[Brief] The line containing "You are a GUI" marks where copying starts, so set down that line and each one after it exactly, through the end of the records.

*** Records for this exercise ***

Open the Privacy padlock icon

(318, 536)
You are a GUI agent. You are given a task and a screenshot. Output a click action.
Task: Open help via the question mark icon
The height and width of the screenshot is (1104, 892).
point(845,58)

*** End of Records for this exercise ***

[Written solution]
You are a GUI agent. You are given a task and a screenshot. Output a click action.
Task: Open help via the question mark icon
The height and width of the screenshot is (1104, 892).
point(845,58)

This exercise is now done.